# READING TEXT:
☆ ☆ ☆ ☆

You should know that one paragraph about a book by some Wikipedia volunteer is hardly something to base your views upon? I should have also attached some Amazon links perhaps, so you could have read more detailed reviews? Hmm?

They're starting points for you to look up the title and the issues a little by yourself. Watch the video in full. There have been some others who've actually spent some time listening to Wade Davis before coming back and posting their views on the thread, did you notice?
You are quite convinced that trade is good, choice is good, etc. For me to fundamentally challenge it is near impossible. You need to spend some time to understand the other viewpoint and that would mean you have to challenge yourself.
> Some of the links you listed seemed to have both

> pro and con arguments to trade.

Read again, and look in Amazon for better reviews from other people. That Wikipedia entry is hardly starting point for discussion.
> Certainly there is an environmental impact of countries

> becoming wealthier but nothing that points to "slavery".

☆ ☆ ☆ ☆

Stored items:
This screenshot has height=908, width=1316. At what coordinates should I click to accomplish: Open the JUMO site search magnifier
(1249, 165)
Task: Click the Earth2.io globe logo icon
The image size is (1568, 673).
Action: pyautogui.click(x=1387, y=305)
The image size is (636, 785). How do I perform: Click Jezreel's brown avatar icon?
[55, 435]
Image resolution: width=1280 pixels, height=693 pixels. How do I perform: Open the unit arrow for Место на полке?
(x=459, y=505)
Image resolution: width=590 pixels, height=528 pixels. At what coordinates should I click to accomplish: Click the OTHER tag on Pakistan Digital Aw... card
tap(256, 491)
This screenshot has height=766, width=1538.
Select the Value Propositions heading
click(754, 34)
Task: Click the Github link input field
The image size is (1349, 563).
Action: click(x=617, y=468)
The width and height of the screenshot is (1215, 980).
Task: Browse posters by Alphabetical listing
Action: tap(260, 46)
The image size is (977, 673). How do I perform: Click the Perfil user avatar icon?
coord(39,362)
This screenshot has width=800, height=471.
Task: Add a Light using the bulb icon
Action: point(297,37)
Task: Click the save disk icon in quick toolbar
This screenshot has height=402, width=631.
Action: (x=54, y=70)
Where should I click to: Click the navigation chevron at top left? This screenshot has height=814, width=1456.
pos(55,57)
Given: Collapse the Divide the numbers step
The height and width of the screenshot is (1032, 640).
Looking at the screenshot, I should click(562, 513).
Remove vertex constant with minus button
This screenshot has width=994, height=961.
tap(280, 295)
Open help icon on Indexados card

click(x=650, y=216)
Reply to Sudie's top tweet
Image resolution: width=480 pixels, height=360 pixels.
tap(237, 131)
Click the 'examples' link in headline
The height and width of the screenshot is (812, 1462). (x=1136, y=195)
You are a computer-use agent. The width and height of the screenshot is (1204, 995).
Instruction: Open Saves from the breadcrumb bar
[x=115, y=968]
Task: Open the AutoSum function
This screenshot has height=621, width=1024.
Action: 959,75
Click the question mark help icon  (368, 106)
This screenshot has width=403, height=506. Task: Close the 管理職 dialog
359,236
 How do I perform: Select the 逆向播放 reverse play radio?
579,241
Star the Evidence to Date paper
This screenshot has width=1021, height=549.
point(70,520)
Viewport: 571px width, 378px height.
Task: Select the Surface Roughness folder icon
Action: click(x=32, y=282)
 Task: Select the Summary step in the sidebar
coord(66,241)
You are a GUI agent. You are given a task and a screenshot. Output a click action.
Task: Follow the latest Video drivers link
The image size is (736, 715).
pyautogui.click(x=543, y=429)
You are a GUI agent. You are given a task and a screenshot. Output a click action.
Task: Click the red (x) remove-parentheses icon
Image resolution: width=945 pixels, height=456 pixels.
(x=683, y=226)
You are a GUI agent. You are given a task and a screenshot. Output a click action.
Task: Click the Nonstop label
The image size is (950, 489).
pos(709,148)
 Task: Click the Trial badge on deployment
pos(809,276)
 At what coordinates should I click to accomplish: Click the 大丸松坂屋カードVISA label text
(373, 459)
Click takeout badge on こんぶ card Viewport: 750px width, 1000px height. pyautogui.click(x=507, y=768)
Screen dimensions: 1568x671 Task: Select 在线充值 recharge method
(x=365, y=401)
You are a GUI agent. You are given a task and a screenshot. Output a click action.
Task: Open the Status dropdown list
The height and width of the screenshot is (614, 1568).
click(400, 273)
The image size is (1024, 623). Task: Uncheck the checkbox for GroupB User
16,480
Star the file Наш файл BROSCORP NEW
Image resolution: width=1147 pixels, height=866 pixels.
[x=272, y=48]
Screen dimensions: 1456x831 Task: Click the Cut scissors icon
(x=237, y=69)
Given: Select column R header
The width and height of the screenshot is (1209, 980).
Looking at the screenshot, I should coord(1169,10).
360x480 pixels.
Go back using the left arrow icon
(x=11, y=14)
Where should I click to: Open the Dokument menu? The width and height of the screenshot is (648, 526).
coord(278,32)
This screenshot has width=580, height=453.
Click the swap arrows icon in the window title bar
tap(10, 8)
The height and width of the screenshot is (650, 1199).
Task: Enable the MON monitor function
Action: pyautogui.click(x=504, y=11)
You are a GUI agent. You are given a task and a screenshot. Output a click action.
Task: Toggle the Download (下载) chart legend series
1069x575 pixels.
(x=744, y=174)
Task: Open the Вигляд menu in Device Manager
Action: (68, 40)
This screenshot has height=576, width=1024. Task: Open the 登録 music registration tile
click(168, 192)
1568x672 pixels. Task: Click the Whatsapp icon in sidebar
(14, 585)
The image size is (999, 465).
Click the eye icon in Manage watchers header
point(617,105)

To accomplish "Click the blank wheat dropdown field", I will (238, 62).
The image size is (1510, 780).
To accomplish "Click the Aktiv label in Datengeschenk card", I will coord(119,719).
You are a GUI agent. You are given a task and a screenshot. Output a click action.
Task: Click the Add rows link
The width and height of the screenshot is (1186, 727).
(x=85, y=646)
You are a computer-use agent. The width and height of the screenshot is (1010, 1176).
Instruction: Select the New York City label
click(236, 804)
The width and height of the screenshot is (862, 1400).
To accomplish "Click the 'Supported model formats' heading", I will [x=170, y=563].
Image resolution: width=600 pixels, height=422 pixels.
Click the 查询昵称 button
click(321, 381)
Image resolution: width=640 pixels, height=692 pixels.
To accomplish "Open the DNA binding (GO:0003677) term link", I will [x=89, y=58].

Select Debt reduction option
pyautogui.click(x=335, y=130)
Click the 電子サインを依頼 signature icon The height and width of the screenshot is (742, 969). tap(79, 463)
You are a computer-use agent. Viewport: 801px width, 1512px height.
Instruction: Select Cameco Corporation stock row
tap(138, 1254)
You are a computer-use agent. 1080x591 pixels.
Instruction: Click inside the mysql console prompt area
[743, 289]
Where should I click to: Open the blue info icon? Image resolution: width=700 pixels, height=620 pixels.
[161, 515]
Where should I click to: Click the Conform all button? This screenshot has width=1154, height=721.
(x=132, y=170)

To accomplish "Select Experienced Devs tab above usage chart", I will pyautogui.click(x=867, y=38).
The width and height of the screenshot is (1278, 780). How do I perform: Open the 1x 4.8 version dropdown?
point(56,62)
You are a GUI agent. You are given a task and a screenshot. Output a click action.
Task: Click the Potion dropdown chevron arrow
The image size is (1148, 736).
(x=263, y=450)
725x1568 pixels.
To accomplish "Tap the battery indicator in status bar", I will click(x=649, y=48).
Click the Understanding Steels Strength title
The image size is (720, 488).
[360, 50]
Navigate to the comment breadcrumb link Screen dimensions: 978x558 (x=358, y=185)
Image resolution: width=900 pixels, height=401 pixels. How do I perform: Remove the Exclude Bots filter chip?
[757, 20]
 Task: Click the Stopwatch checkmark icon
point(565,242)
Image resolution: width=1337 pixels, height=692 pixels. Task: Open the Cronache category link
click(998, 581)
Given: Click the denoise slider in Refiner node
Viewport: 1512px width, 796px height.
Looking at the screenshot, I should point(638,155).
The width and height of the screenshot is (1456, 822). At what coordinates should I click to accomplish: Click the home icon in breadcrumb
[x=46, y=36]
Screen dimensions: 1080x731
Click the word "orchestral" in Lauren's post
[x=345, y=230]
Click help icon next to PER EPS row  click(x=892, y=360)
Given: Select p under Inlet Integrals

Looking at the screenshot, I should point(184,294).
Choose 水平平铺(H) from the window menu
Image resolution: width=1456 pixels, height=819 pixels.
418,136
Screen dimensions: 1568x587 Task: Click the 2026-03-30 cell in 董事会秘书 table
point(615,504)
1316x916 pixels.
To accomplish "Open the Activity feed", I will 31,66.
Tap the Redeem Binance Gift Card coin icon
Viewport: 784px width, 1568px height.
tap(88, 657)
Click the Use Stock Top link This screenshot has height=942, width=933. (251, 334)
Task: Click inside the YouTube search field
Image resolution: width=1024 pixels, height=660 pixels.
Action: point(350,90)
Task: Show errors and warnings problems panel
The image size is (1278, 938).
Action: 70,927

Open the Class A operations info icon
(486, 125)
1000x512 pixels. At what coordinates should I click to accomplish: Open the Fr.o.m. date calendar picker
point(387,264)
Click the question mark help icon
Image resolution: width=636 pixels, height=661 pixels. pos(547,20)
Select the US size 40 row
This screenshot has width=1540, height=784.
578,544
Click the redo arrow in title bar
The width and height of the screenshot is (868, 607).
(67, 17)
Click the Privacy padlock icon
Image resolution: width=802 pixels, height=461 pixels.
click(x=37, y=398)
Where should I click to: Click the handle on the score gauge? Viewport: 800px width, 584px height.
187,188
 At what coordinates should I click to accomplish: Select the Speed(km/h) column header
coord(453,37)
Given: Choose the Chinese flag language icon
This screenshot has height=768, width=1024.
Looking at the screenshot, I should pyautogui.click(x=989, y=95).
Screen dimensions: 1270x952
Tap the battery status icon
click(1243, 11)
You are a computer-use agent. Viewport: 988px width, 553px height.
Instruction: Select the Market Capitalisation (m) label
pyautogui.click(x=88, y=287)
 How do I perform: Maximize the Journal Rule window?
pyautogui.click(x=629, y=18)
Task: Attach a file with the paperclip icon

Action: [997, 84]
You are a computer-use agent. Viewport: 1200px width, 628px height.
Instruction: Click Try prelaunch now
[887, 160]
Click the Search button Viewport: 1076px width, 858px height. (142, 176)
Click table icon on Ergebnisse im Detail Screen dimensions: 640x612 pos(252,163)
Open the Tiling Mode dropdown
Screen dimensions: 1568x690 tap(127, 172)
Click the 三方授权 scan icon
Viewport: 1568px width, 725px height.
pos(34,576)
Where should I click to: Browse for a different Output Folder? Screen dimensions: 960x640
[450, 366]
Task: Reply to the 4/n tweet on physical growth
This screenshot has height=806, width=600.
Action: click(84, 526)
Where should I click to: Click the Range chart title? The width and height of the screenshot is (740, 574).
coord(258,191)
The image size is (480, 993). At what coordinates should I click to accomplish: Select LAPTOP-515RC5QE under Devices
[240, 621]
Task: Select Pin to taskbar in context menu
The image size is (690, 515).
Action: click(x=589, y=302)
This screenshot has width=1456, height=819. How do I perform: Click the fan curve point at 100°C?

☆ ☆ ☆ ☆

# TASK BRIEF:
In the reply about trade, can you change "trade" to "commerce" and give the passage again, starting with "You are quite" and going on through "arguments to trade."?

# OUTPUT OF THE TASK:
You are quite convinced that commerce is good, choice is good, etc. For me to fundamentally challenge it is near impossible. You need to spend some time to understand the other viewpoint and that would mean you have to challenge yourself.
> Some of the links you listed seemed to have both

> pro and con arguments to commerce.